-------- Records to use

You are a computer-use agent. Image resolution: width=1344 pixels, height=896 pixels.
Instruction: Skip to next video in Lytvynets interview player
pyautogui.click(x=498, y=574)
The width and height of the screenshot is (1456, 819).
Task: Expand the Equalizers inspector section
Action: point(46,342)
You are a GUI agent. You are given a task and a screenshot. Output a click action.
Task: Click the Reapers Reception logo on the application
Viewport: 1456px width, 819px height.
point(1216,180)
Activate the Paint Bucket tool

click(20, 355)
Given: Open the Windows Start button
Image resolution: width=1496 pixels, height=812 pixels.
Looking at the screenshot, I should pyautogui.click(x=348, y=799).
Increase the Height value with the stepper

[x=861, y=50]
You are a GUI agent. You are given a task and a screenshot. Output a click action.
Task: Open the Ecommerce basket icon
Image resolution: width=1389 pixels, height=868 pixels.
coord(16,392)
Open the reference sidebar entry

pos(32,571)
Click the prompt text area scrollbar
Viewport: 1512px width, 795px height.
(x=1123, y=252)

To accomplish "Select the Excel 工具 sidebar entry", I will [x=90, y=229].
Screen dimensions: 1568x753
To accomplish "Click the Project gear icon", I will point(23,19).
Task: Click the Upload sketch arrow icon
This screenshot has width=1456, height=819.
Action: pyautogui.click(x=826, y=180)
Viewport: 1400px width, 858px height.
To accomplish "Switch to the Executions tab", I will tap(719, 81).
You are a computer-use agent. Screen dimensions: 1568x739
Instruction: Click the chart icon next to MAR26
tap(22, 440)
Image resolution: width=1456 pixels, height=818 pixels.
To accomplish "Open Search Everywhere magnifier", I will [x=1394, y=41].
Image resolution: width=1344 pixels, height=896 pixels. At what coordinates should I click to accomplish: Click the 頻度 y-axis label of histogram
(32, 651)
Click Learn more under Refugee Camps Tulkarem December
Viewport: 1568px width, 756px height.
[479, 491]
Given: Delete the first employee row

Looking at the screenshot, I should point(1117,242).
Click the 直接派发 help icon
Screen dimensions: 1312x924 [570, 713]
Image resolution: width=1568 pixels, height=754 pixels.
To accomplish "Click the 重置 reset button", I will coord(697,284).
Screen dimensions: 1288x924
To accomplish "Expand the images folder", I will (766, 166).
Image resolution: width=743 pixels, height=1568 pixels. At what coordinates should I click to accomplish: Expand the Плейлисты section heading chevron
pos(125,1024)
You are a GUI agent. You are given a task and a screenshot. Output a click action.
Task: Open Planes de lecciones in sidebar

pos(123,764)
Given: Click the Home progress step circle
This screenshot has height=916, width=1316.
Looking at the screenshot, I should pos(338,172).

----------------

Exercise requirements:
What you should output is every line of the records above, from the first through the line containing "Viewport: 1400px width, 858px height.", unchanged.

Response box:
You are a computer-use agent. Image resolution: width=1344 pixels, height=896 pixels.
Instruction: Skip to next video in Lytvynets interview player
pyautogui.click(x=498, y=574)
The width and height of the screenshot is (1456, 819).
Task: Expand the Equalizers inspector section
Action: point(46,342)
You are a GUI agent. You are given a task and a screenshot. Output a click action.
Task: Click the Reapers Reception logo on the application
Viewport: 1456px width, 819px height.
point(1216,180)
Activate the Paint Bucket tool

click(20, 355)
Given: Open the Windows Start button
Image resolution: width=1496 pixels, height=812 pixels.
Looking at the screenshot, I should pyautogui.click(x=348, y=799).
Increase the Height value with the stepper

[x=861, y=50]
You are a GUI agent. You are given a task and a screenshot. Output a click action.
Task: Open the Ecommerce basket icon
Image resolution: width=1389 pixels, height=868 pixels.
coord(16,392)
Open the reference sidebar entry

pos(32,571)
Click the prompt text area scrollbar
Viewport: 1512px width, 795px height.
(x=1123, y=252)

To accomplish "Select the Excel 工具 sidebar entry", I will [x=90, y=229].
Screen dimensions: 1568x753
To accomplish "Click the Project gear icon", I will point(23,19).
Task: Click the Upload sketch arrow icon
This screenshot has width=1456, height=819.
Action: pyautogui.click(x=826, y=180)
Viewport: 1400px width, 858px height.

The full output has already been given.